WORK TO DO:
Write out each of the entries below, reproducing every line exactly and without changes.
* start MATERIAL TO PROCESS *
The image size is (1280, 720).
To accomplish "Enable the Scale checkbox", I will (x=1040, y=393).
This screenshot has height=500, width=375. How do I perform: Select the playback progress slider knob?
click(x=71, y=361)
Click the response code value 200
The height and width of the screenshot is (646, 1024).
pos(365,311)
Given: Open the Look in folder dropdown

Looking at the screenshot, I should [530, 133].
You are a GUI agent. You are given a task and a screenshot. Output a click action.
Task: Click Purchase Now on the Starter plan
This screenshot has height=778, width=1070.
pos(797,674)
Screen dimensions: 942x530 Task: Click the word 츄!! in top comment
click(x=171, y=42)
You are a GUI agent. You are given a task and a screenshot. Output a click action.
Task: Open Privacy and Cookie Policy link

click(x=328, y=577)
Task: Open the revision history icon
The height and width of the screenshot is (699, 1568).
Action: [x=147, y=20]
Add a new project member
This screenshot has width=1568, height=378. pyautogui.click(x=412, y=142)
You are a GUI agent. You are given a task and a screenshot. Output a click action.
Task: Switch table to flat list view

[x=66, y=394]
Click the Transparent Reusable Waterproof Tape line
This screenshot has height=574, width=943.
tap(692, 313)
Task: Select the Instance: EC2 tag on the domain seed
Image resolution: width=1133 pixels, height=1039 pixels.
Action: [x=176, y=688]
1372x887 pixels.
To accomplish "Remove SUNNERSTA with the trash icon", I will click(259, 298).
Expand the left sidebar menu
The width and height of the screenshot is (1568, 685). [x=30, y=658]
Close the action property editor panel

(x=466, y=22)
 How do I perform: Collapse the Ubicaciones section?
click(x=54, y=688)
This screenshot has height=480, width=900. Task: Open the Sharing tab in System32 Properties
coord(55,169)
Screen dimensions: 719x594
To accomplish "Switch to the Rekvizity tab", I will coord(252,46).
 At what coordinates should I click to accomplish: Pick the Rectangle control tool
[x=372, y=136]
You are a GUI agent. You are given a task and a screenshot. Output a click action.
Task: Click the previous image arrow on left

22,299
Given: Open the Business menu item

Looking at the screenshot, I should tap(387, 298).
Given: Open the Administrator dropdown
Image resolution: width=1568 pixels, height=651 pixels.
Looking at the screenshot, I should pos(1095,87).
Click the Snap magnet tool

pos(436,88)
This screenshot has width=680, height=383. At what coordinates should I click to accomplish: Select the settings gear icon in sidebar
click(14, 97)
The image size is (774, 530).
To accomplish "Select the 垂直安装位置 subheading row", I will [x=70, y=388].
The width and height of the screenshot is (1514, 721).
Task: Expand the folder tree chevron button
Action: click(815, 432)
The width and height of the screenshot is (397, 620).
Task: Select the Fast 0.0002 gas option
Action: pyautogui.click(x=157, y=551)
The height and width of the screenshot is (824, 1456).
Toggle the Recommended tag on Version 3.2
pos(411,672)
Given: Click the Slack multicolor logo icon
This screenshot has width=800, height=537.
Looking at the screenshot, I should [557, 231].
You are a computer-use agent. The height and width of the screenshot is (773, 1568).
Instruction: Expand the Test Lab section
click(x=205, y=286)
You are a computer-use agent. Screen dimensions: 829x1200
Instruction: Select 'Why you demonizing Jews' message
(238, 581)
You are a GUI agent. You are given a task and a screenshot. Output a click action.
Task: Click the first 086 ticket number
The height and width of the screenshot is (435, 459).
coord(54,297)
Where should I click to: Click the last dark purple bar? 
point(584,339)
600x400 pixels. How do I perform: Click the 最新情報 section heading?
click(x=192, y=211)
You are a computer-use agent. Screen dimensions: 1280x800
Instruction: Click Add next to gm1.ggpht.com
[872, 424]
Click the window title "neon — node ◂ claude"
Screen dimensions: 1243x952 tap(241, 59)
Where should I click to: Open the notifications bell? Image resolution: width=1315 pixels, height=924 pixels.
* end MATERIAL TO PROCESS *
RIGHT ANSWER:
The image size is (1280, 720).
To accomplish "Enable the Scale checkbox", I will (x=1040, y=393).
This screenshot has height=500, width=375. How do I perform: Select the playback progress slider knob?
click(x=71, y=361)
Click the response code value 200
The height and width of the screenshot is (646, 1024).
pos(365,311)
Given: Open the Look in folder dropdown

Looking at the screenshot, I should [530, 133].
You are a GUI agent. You are given a task and a screenshot. Output a click action.
Task: Click Purchase Now on the Starter plan
This screenshot has height=778, width=1070.
pos(797,674)
Screen dimensions: 942x530 Task: Click the word 츄!! in top comment
click(x=171, y=42)
You are a GUI agent. You are given a task and a screenshot. Output a click action.
Task: Open Privacy and Cookie Policy link

click(x=328, y=577)
Task: Open the revision history icon
The height and width of the screenshot is (699, 1568).
Action: [x=147, y=20]
Add a new project member
This screenshot has width=1568, height=378. pyautogui.click(x=412, y=142)
You are a GUI agent. You are given a task and a screenshot. Output a click action.
Task: Switch table to flat list view

[x=66, y=394]
Click the Transparent Reusable Waterproof Tape line
This screenshot has height=574, width=943.
tap(692, 313)
Task: Select the Instance: EC2 tag on the domain seed
Image resolution: width=1133 pixels, height=1039 pixels.
Action: [x=176, y=688]
1372x887 pixels.
To accomplish "Remove SUNNERSTA with the trash icon", I will click(259, 298).
Expand the left sidebar menu
The width and height of the screenshot is (1568, 685). [x=30, y=658]
Close the action property editor panel

(x=466, y=22)
 How do I perform: Collapse the Ubicaciones section?
click(x=54, y=688)
This screenshot has height=480, width=900. Task: Open the Sharing tab in System32 Properties
coord(55,169)
Screen dimensions: 719x594
To accomplish "Switch to the Rekvizity tab", I will coord(252,46).
 At what coordinates should I click to accomplish: Pick the Rectangle control tool
[x=372, y=136]
You are a GUI agent. You are given a task and a screenshot. Output a click action.
Task: Click the previous image arrow on left

22,299
Given: Open the Business menu item

Looking at the screenshot, I should tap(387, 298).
Given: Open the Administrator dropdown
Image resolution: width=1568 pixels, height=651 pixels.
Looking at the screenshot, I should pos(1095,87).
Click the Snap magnet tool

pos(436,88)
This screenshot has width=680, height=383. At what coordinates should I click to accomplish: Select the settings gear icon in sidebar
click(14, 97)
The image size is (774, 530).
To accomplish "Select the 垂直安装位置 subheading row", I will [x=70, y=388].
The width and height of the screenshot is (1514, 721).
Task: Expand the folder tree chevron button
Action: click(815, 432)
The width and height of the screenshot is (397, 620).
Task: Select the Fast 0.0002 gas option
Action: pyautogui.click(x=157, y=551)
The height and width of the screenshot is (824, 1456).
Toggle the Recommended tag on Version 3.2
pos(411,672)
Given: Click the Slack multicolor logo icon
This screenshot has width=800, height=537.
Looking at the screenshot, I should [557, 231].
You are a computer-use agent. The height and width of the screenshot is (773, 1568).
Instruction: Expand the Test Lab section
click(x=205, y=286)
You are a computer-use agent. Screen dimensions: 829x1200
Instruction: Select 'Why you demonizing Jews' message
(238, 581)
You are a GUI agent. You are given a task and a screenshot. Output a click action.
Task: Click the first 086 ticket number
The height and width of the screenshot is (435, 459).
coord(54,297)
Where should I click to: Click the last dark purple bar? 
point(584,339)
600x400 pixels. How do I perform: Click the 最新情報 section heading?
click(x=192, y=211)
You are a computer-use agent. Screen dimensions: 1280x800
Instruction: Click Add next to gm1.ggpht.com
[872, 424]
Click the window title "neon — node ◂ claude"
Screen dimensions: 1243x952 tap(241, 59)
Where should I click to: Open the notifications bell? Image resolution: width=1315 pixels, height=924 pixels.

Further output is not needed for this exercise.